If you won't say what it was for, nobody can help you since the severity is directly linked to what it was. BTW, your conviction (or even just plain old arrest!) never "expires" under US immigration law.

It will certainly complicate matters for your already bleak future immigration matters.


----------



## centralman (Jan 11, 2009)

Fatbrit said:


> If you won't say what it was for, nobody can help you since the severity is directly linked to what it was. BTW, your conviction (or even just plain old arrest!) never "expires" under US immigration law.
> 
> It will certainly complicate matters for your already bleak future immigration matters.


That will possibly be a not very likely then. Oh well, I don't want to release it incase of online hatred.

Can you fight against any of their decisions in the future or not, even with letters from the UK police or UK courts systems to say for example He has been on a programme and is now safe etc?

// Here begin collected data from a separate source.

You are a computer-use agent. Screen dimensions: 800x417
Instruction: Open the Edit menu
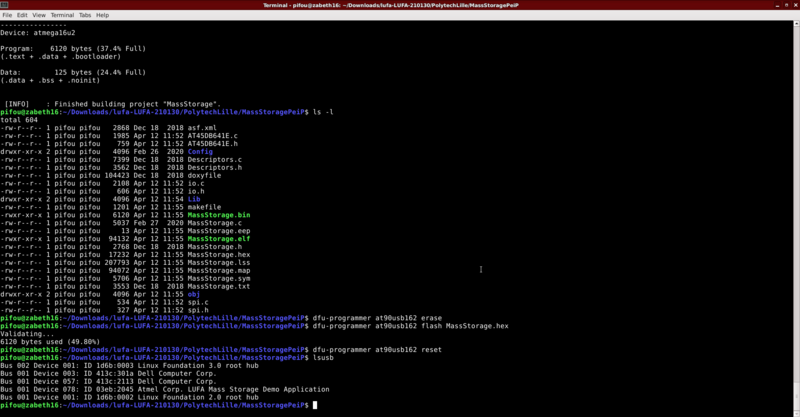click(23, 16)
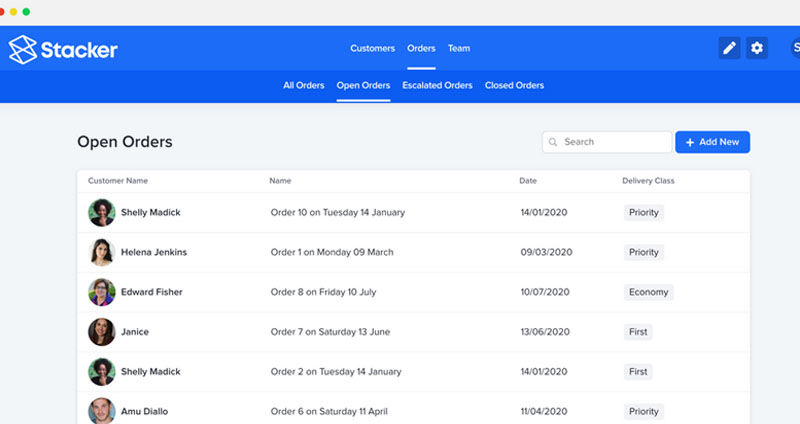Viewport: 800px width, 424px height.
Task: Click the Economy delivery class tag
Action: tap(648, 292)
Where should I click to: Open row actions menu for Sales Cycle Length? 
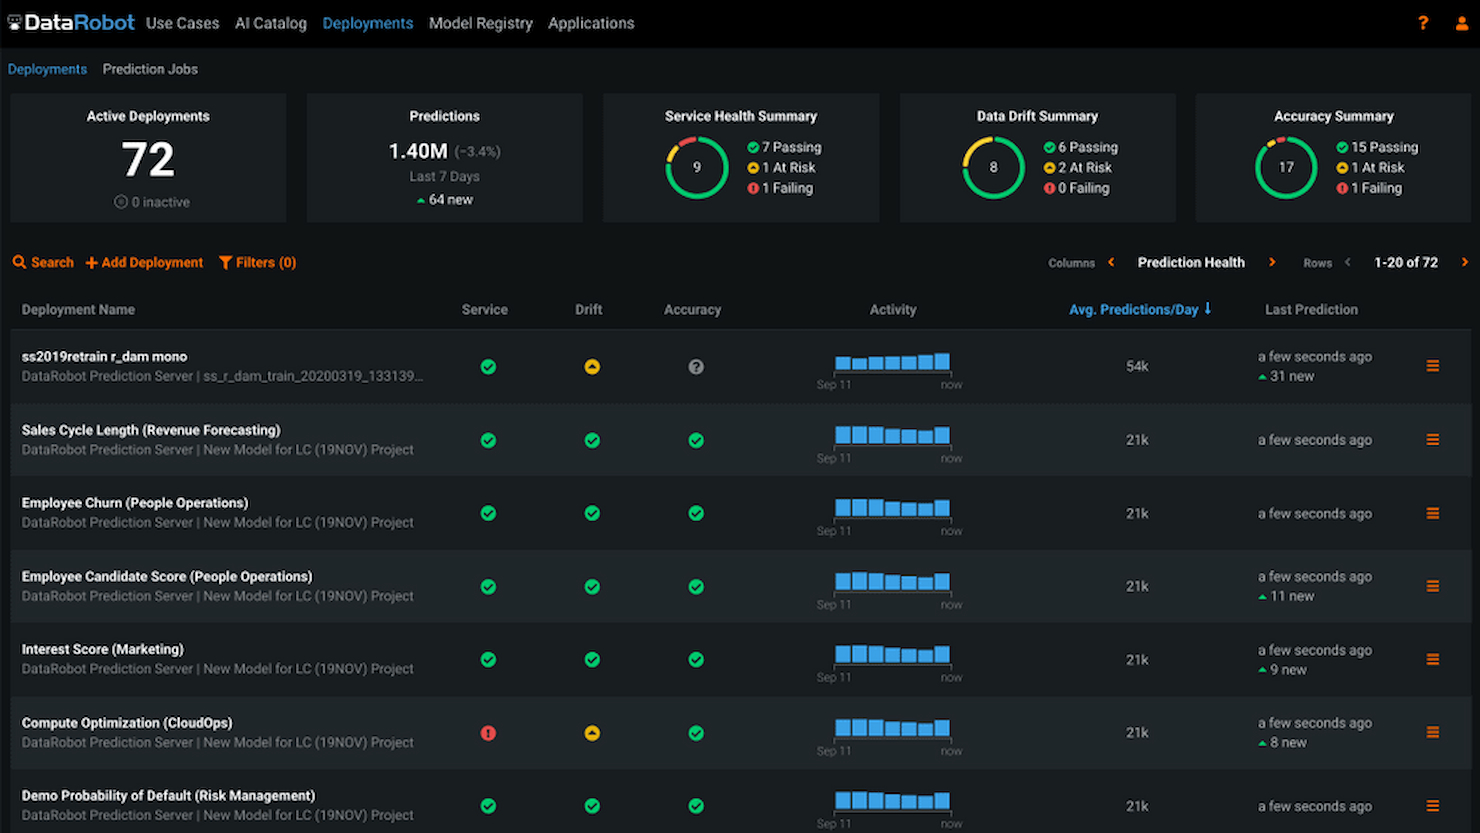tap(1432, 440)
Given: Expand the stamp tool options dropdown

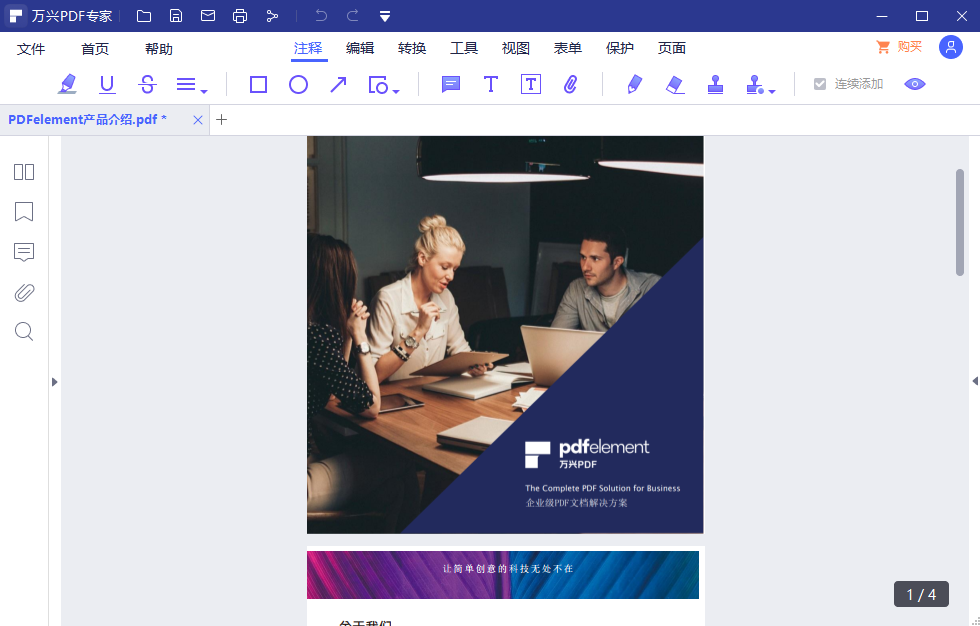Looking at the screenshot, I should pos(772,92).
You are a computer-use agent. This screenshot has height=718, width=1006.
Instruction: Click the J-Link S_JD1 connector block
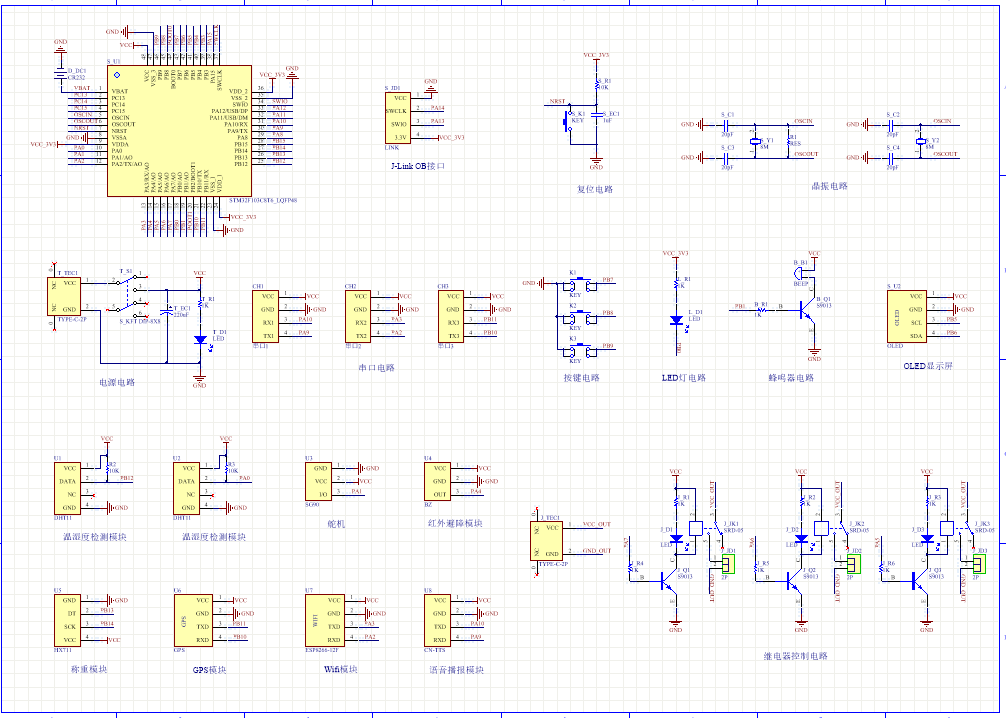[x=400, y=118]
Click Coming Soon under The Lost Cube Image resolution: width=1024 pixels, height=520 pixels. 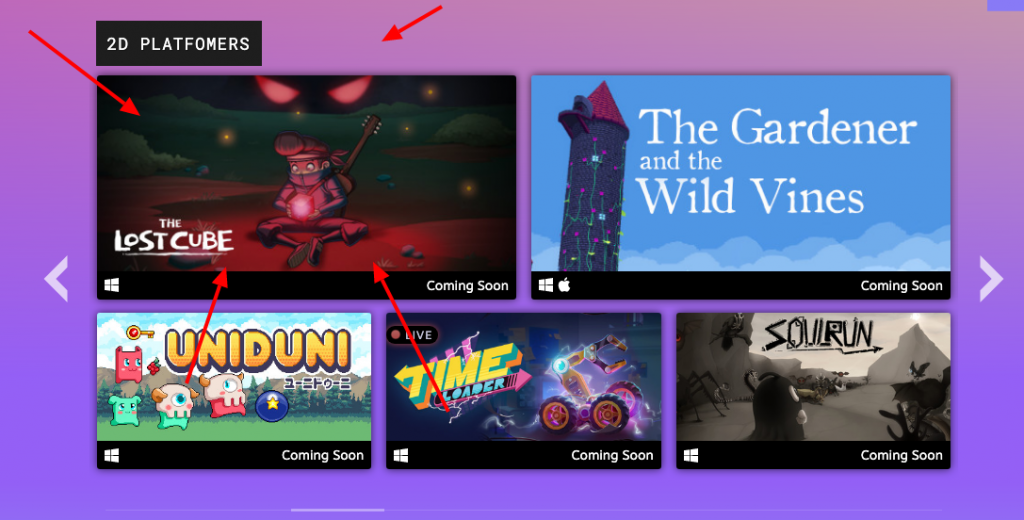point(467,285)
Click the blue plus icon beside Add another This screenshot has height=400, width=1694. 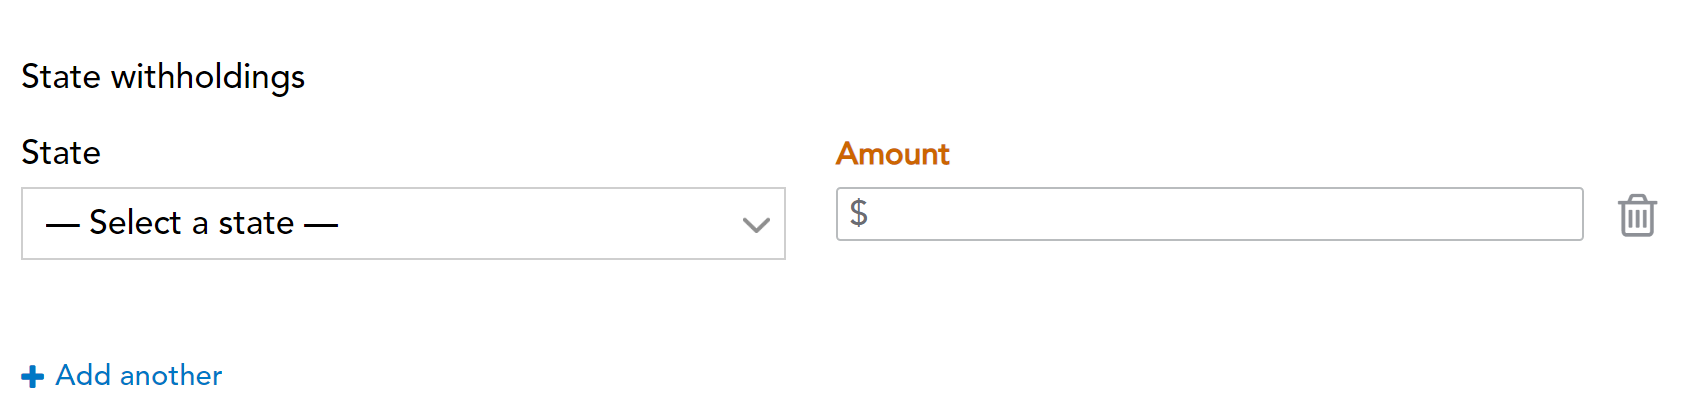point(33,376)
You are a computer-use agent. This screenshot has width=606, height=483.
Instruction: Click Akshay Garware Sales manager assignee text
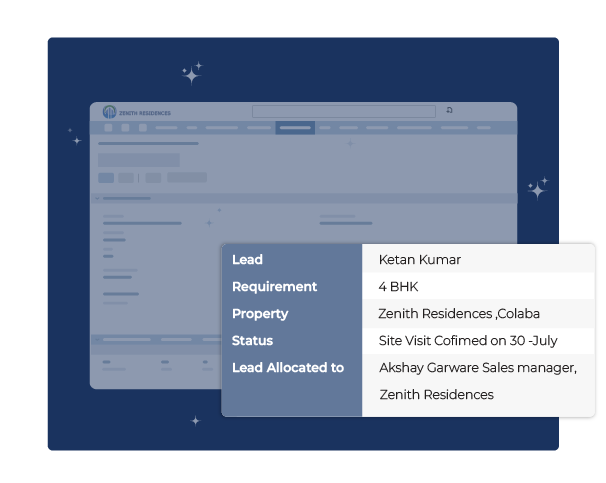477,368
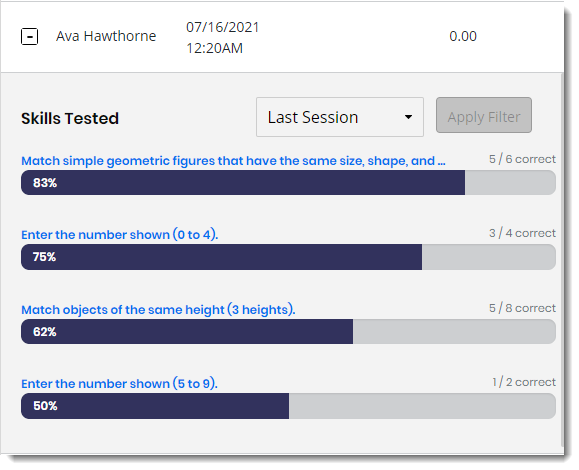Click the 0.00 score value

coord(463,36)
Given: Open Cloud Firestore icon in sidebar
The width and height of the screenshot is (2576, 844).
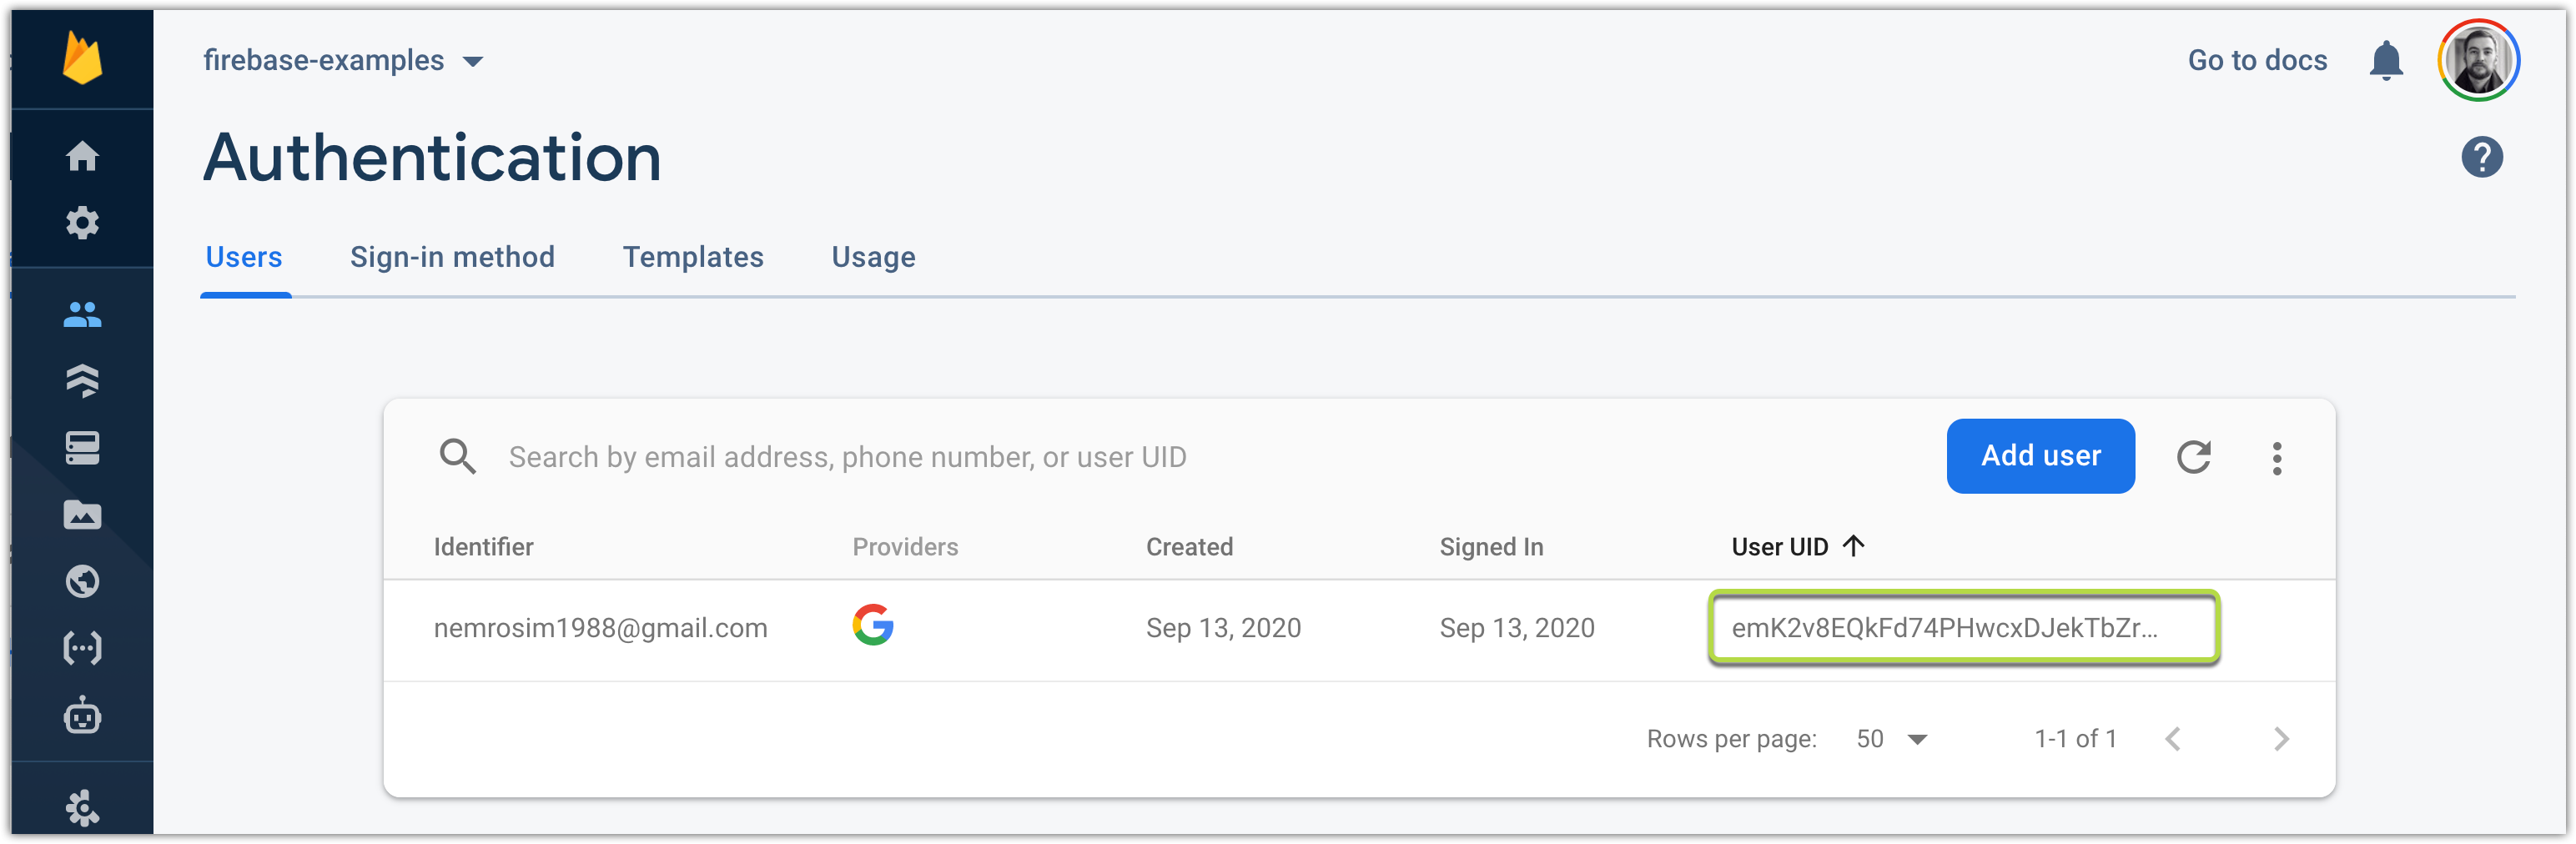Looking at the screenshot, I should pos(82,381).
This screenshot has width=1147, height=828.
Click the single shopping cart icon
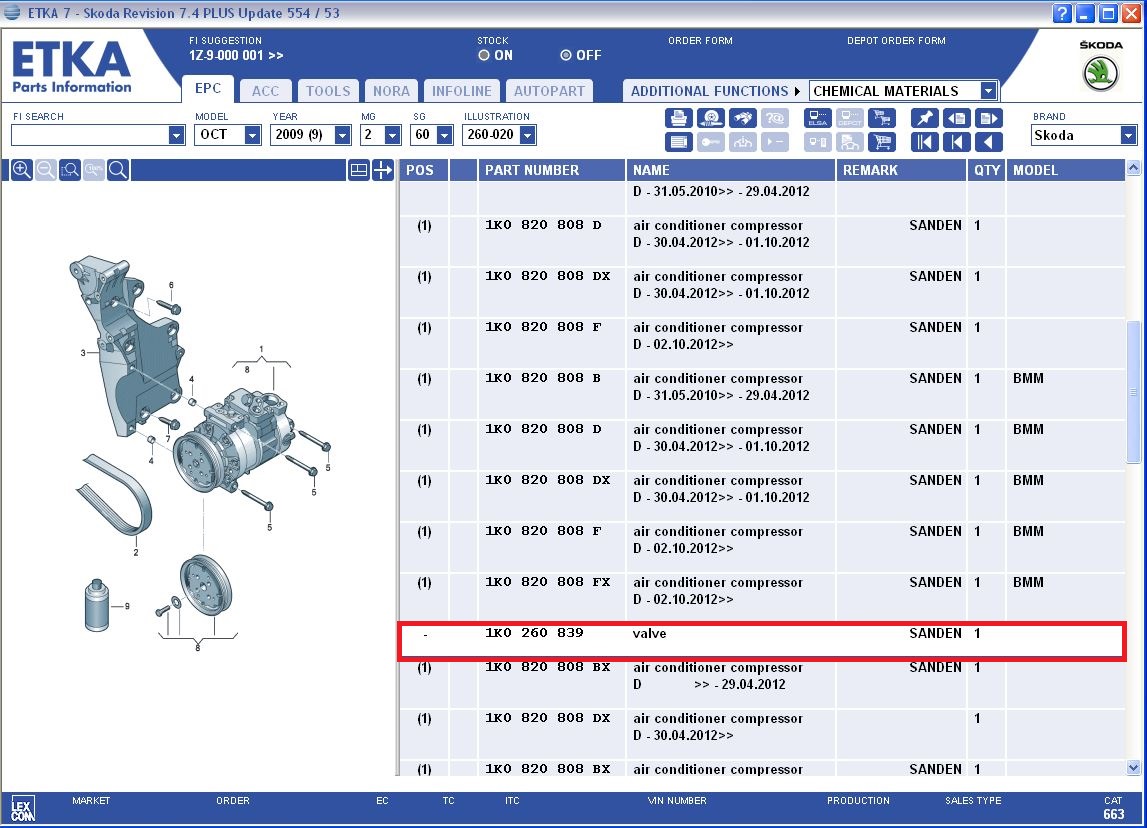881,142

Thanks for the answer though.

CentralMan


----------



## Fatbrit (May 8, 2008)

centralman said:


> That will possibly be a not very likely then. Oh well, I don't want to release it incase of online hatred.
> 
> Can you fight against any of their decisions in the future or not, even with letters from the UK police or UK courts systems to say for example He has been on a programme and is now safe etc?
> 
> ...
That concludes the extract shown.